[Collected data]
Start of Block
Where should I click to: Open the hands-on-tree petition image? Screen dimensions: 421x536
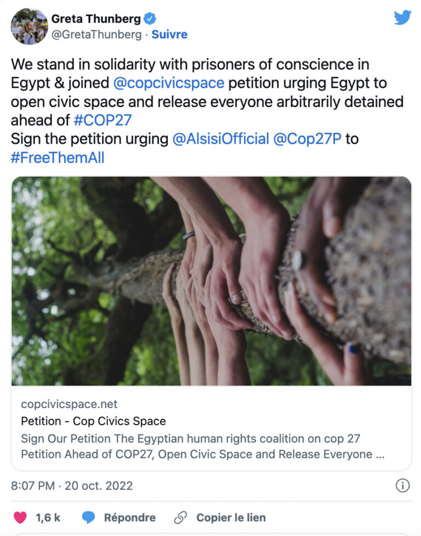coord(211,281)
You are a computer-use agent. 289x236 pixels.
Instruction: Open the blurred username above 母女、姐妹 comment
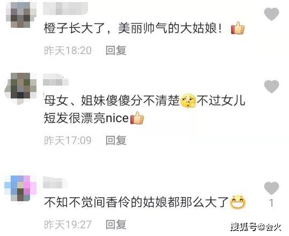56,80
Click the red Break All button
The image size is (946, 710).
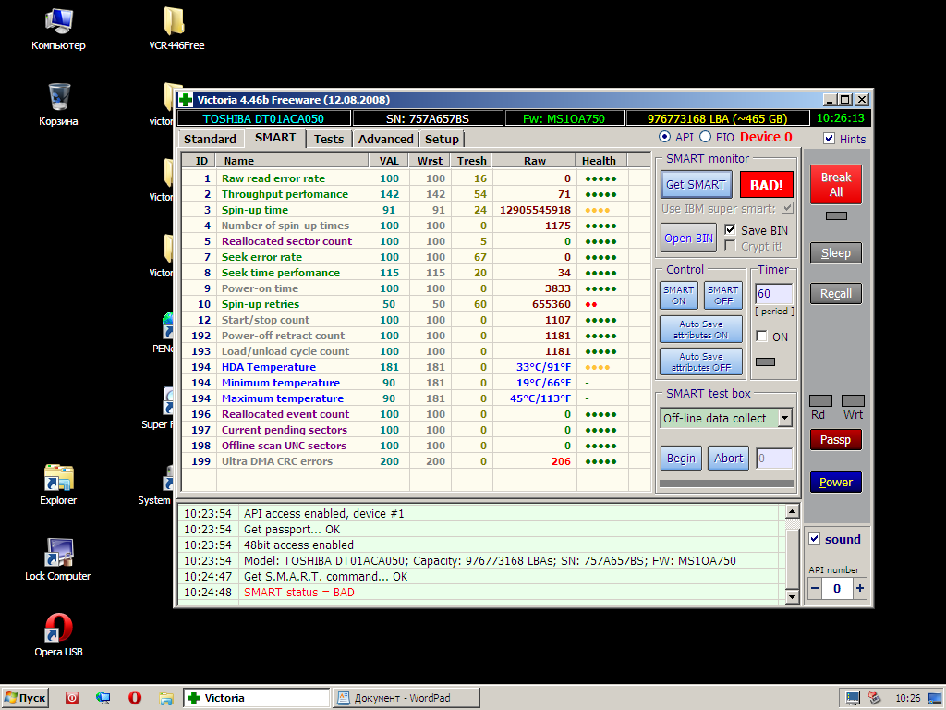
End of Block
▶ **WHAT TO PRODUCE**: Leave out the images and repeat the rest of the data word for word.

▶ **WRITTEN ANSWER**:
Where should I click to: Open the hands-on-tree petition image? Screen dimensions: 421x536
coord(211,281)
You are a computer-use agent. 289x236 pixels.
Instruction: Open the blurred username above 母女、姐妹 comment
56,80
Click the red Break All button
The image size is (946, 710).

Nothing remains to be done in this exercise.